Summoned to serve as executor for the will of her ultra-rich former lover, Oedipa Maas is led into the mystery of Trystero, a shadowy band of, of—of what exactly? They have operated for centuries, connecting the dispossesed, the discontented and the strung out by way of their secret underground postal system, a network that may also serve other ends. As she wanders through California in the mid-1960's, trying to unravel their secret, Oedipa senses for the first time a larger, weirder universe of the disinherited, a scampering, fugitive reality just beneath the placid surface of what she thinks she knows. With its slapstick paranoia and its heartbreaking metaphysical soliloquies, Lot 49 takes place in the tragicomic universe that is instantly recognizable as Pynchon-land. Is it is also a mystery novel? Absolutely, so long as you remember that the mystery here is the one at the heart of everything.—R.L.
The words "twelve-novel cycle" don't exactly inspire readerly zeal in most people, but once you catch the rhythm of Powell's dodecahedral masterpiece it's hard to put it down. Beginning in the 1920's, A Dance to the Music of Time follows the lives of a group of English friends and acquaintances as they make their various ways through life: meeting and parting, succeeding and failing, loving and hating, living and dying. There is ample room for both comedy and tragedy in this capacious, large-hearted work, but Powell's real triumph is the way he catches the rhythm of fate itself, the way it brings people together, only to spin them apart, then reunite them later as near-strangers, transformed in unexpected ways by the intervening years.—L.G.
Nathanael West's Hollywood novel takes place mostly at the margins of the movie kingdom, the universe of set painters and extras, frustrated small-timers, hangers-on and oddities. There are prostitutes here, transplanted Eskimos, a failed comic who sells silver polish door to door so that he can force luckless customers to watch his act. No one in this book has found the promise that California was supposed to offer, and at the end their anger and resentments collect into a riot in the streets that is the sum of their individual discontents. "They realize that they've been tricked and burn with resentment.... The sun is a joke. Oranges can't titillate their jaded palates. Nothing can ever be violent enough to make taut their slack minds and bodies." This was West's last novel. He died the following year in a car accident, at age 37, rushing to the funeral of F. Scott Fitzgerald. How he would have loved that last grotesque detail.—R.L.
Cather at her most matter-of-fact and, as a consequence, her most powerful.

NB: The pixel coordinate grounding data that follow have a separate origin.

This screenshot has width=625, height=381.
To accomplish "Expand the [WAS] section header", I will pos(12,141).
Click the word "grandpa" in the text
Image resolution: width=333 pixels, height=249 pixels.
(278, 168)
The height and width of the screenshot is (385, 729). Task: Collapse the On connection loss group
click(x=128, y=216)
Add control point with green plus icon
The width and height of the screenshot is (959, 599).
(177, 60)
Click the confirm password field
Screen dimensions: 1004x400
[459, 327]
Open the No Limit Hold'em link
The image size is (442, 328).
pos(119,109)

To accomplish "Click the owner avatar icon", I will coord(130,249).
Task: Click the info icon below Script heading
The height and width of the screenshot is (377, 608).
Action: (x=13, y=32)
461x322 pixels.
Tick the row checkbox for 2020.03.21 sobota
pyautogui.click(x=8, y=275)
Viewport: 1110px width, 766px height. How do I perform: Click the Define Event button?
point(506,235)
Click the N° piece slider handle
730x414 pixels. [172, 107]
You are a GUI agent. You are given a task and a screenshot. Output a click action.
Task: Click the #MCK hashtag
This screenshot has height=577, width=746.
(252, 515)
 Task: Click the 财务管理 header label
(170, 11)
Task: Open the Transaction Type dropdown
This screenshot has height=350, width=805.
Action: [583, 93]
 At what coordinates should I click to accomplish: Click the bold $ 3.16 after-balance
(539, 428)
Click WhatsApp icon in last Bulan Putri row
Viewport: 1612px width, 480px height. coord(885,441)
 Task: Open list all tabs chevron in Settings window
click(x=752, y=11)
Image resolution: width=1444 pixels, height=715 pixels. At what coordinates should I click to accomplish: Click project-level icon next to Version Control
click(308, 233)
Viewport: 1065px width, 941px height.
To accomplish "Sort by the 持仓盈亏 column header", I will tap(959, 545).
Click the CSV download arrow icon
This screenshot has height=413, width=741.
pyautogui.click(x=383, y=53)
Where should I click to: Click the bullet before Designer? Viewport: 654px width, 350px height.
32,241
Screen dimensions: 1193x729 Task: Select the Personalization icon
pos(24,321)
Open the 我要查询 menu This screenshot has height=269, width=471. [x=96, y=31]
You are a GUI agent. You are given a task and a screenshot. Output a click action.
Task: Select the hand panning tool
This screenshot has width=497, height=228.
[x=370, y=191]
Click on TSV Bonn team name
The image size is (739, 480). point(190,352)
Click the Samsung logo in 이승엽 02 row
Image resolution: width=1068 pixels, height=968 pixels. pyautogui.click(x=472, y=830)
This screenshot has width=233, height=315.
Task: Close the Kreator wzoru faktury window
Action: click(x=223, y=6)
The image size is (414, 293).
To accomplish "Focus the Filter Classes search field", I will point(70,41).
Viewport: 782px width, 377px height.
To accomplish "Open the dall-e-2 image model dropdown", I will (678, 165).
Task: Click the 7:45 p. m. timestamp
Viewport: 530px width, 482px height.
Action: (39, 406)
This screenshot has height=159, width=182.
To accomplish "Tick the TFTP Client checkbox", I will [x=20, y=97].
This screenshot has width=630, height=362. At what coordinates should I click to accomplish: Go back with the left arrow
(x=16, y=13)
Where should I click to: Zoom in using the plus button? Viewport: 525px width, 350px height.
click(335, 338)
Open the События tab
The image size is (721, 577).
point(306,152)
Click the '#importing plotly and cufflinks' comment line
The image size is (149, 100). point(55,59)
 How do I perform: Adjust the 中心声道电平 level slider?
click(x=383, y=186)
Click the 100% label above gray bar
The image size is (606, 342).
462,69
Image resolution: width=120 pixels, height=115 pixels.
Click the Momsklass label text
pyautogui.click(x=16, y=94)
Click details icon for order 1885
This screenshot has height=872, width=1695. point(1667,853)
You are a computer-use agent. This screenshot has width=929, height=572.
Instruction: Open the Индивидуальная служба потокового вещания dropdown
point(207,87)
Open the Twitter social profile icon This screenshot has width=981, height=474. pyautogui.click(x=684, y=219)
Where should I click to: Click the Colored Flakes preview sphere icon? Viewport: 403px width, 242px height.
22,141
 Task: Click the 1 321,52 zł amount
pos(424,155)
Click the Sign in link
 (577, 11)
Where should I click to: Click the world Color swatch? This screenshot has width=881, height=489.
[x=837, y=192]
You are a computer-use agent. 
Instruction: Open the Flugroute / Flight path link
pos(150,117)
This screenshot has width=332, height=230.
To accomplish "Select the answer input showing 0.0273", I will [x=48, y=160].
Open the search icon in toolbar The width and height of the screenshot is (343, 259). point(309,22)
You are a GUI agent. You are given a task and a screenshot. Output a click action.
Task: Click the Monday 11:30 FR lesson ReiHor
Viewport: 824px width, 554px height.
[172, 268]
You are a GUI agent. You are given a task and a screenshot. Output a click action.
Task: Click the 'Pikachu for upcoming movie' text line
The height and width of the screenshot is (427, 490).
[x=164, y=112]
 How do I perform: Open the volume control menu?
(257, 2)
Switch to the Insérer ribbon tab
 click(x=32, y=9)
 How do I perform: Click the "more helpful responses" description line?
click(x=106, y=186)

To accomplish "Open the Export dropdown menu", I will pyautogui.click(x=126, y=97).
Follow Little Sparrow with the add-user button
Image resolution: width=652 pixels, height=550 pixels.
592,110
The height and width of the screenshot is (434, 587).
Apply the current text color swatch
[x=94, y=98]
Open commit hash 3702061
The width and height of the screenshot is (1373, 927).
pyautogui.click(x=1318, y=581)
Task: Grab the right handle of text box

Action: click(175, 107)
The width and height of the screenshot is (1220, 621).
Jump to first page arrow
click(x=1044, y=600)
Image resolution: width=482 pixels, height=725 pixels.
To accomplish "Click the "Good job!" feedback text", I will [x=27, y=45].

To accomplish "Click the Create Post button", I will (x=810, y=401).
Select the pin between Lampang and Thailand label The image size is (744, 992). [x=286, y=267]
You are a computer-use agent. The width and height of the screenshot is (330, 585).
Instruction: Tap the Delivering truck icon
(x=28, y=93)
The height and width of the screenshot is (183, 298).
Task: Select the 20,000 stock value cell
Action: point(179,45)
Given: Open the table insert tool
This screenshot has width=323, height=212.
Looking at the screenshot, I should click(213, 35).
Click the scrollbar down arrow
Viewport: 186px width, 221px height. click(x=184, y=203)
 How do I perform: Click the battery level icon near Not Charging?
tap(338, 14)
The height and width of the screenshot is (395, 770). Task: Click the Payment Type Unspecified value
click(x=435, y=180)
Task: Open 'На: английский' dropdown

She based this book on the life of Bishop Jean Baptiste L'Amy—she calls him Father Latour—the French-born Ohio cleric who was assigned by the church to rebuild the faith in New Mexico after the territory was annexed by the U.S. in 1831. With an old friend, Father Vaillant, Latour sets out for Santa Fe. He will find the church there to be fragmented and corrupt, with priests taking wives and charging exorbitant fees to perform marriages. Latour embarks on a decades-long effort to reform and reinvigorate the diocese. The style and structure of this book are strange, unemphatic, as if Cather had simply laid the scenes side by side in a tapestry. She compared the book to a legend, in which no event is given much dramatic weight. If this sounds like a formula for boredom, it's not. Her serene language, with its immemorial simplicity, gives the story a weight mere drama could never provide.—R.L.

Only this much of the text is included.